Travail demandé
- A) Reproduisez le passage de l'extrait sur les fours banaux de Lesneven, depuis « Le 14 juin 1706, les » jusqu'à « autre [Note : Archives départ. d'Ille-et-Vilaine, 2H2/87]. » inclus.
- B) Dans l'extrait sur les fours banaux de Lesneven, condensez sous forme de liste le paragraphe qui commence par « En 1722, la situation paraît », sans perdre ses faits essentiels.
- C) Reprenez le récit sur les fours banaux de Lesneven à la suite de sa dernière phrase.

Extrait du document
Le malheur semble poursuivre Lesneven et réserver des émotions particulières aux habitants ; en 1642, les fours banaux sont de nouveau incendiés. On accuse les fermiers, les sieurs Pengant et Mercier d'avoir accasionné ce désastre par leur malice et leur incurie. Ces infortunés protestent de leur innocence, ils déclarent que le sinistre est la conséquence d'un accident, mais en dépit de tout, ils sont condamnés à réparer les dégâts qui leur paraissent imputables [Note : Archives départ. d'Ille-et-Vilaine, 2H2/87]. En 1643, de nouvelles plaintes se font entendre, les fours ont été restaurés mais ils n'ont pas de cheminées à tuyaux pour permettre à la fumée de s'évaporer dans les airs. C'est fort incommode, pour les personnes qui vont faire cuire leur pain et un grave inconvénient pour toute la localité qui se trouve constamment enveloppée d'un nuage noirâtre et nauséabond [Note : Archives départ. d'Ille-et-Vilaine, 2H2/87].
Pendant plus de 20 ans, on ne parle plus de cette incommodité et, le 29 juillet 1676, on mentionne des réparations qui on été faites aux fours banaux [Note : Archives départ. d'Ille-et-Vilaine, 2H2/87].
Le 14 juin 1706, les bourgeois de Lesneven formulent des réclamations qui semblent très justes. Leur cité s'est développée depuis que le duc de Bretagne a gratifié les religieuses de l'abbaye de Saint-Sulpice de la banalité ; elle compte alors 400 logements de plus qu'au XIIIème siècle. Les. deux fours actuels ne suffisent plus, il est urgent d'en construire un autre [Note : Archives départ. d'Ille-et-Vilaine, 2H2/87].
En 1722, la situation paraît s'être considérablement améliorée ; cette fois, on nous apprend que la maison des fours est couverte en ardoise, elle a des portes et des fenêtres. Malheureusement, il y a tout près une maison couverte de genêts, des tas, des mulons de genêts, de ces genêts verts ou secs, qui ont déjà causé de si regrettables accidents. On dirait qu'un mauvais génie entretient à Lesneven le culte du genêt pour le plus, grand malheur de cette agglomération bretonne. Un sinistre vient bientôt s'ajouter à tant d'autres ; les fours ont été incendiés 3 fois en 25 ans. Un tel état de chose n'est plus tolérable [Note : Archives départ. d'Ille-et-Vilaine, 2H2/87].

Données disponibles
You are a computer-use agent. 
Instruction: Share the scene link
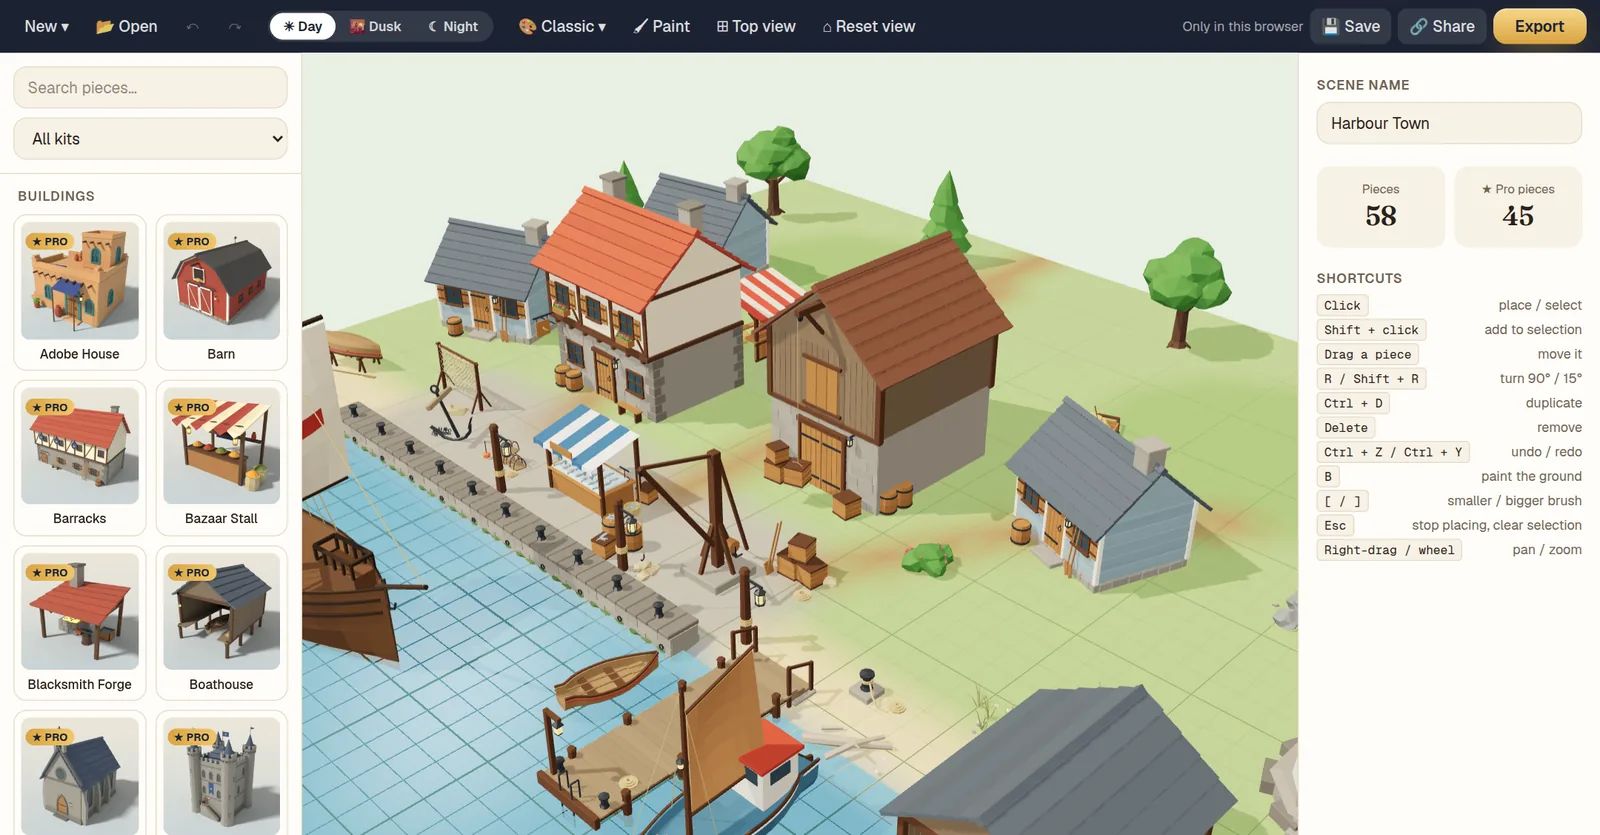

Les réponses
- A)
Le 14 juin 1706, les bourgeois de Lesneven formulent des réclamations qui semblent très justes. Leur cité s'est développée depuis que le duc de Bretagne a gratifié les religieuses de l'abbaye de Saint-Sulpice de la banalité ; elle compte alors 400 logements de plus qu'au XIIIème siècle. Les. deux fours actuels ne suffisent plus, il est urgent d'en construire un autre [Note : Archives départ. d'Ille-et-Vilaine, 2H2/87].

- B)
- En 1722, la maison des fours est couverte en ardoise et pourvue de portes et de fenêtres.
- Tout près se trouvent une maison couverte de genêts ainsi que des tas de genêts verts ou secs, déjà à l'origine d'accidents regrettables.
- Un nouvel incendie survient : les fours ont brûlé 3 fois en 25 ans.
- Cette situation est jugée intolérable (Archives départ. d'Ille-et-Vilaine, 2H2/87).

- C)
Le 13 juin 1724, le substitut du procureur royal descend sur les lieux, fait une enquête consciencieuse, examine tout avec soin. Il craint pour la ville, il tremble de la voir un jour s'abîmer dans un formidable incendie, car elle est toujours couverte en chaume. Les fours banaux ont été, à sa connaissauce, plusieurs fois dévorés par les flammes ; on a pu arrêter les progrès du feu parce que c’était pendant le jour, mais est-on sûr qu’il en sera toujours ainsi à l'avenir ? A l’entendre, les fours actuels ne suffisent plus, il convient d’en construire quatre nouveaux, dans un lieu écarté, derrière Notre-Dame. Les fourniers ne seront plus obligés de travailler le jour et la nuit ; ils pourront amulonner les matières combustibles sur la place et seront ainsi dispensés de loger des genêts au-dessus des fours.
Le 26 juillet 1724, la prieure, Marie-Madeleine Bonnier de la Cocquerie, traite avec le sieur de la Guernouillais, qui se charge d'édifier, à l'endroit indiqué, les fours qu'on disait nécessaires. La dépense pour ces travaux s’éleva à 2.000 livres et tout fut terminé en décembre 1725 [Note : Archives départ. d'Ille-et-Vilaine 2H2/2].
Pendant ce temps, Tanguy Abiven, le fermier, place une couverture en paille de blé noir sur les murs calcinés des anciens fours et continue à y cuire le pain des habitants. Quand on le somme de se rendre aux nouveaux, il refuse, en alléguant toutes sortes de bonnes raisons. Il prétend d'abord qu'il n'a pas pris à bail les fours qui viennent d’être construits et, du reste, les conditions ont changé. Les nouveaux fours seront plus difficiles à chauffer et dépenseront beaucoup plus de bois. De plus, il ne les connaît pas, il demande à l’abbesse de Saint-Sulpice qu’elle le fasse assister par un fournier pendant 6 mois et réponde des mauvaises cuissons. La religieuse réplique que le fermier doit connaître son métier ; elle ne consent point à répondre de son inexpérience ou de sa méchanceté. Cette contruverse nous montre que le tenancier d’un four à ban pouvait être condamné si le pain n’était pas cuit d’une facon convenable. Tanguy Abiven nous paraît en dernier lieu tourmenté par un grave souci qu’il expose sans aucun détour. Les notables de la paroisse et le général ont protesté contre les nouveaux fours, ils les trouvent trop éloignés. Le fermier redoute de ne pas être suivi par la population, il demande qu’on publie au prône de la messe, les motifs pour lesquels les fours ont été transférés [Note : Archives départ. d'Ille-et-Vilaine, 2H2/2, 87].
En mai 1731, les habitants de Lesneven font entendre de nouvelles plaintes. La maison des fours, qui a 29 pieds de long, sur 22 de large, n'est pas assez spacieuse, car les fours prennent au moins la moitié de la place, et ce qui reste ne peut permettre à chacun de façonner commodément sa pâte [Note : Archives départ. d'Ille-et-Vilaine, 2H2/6].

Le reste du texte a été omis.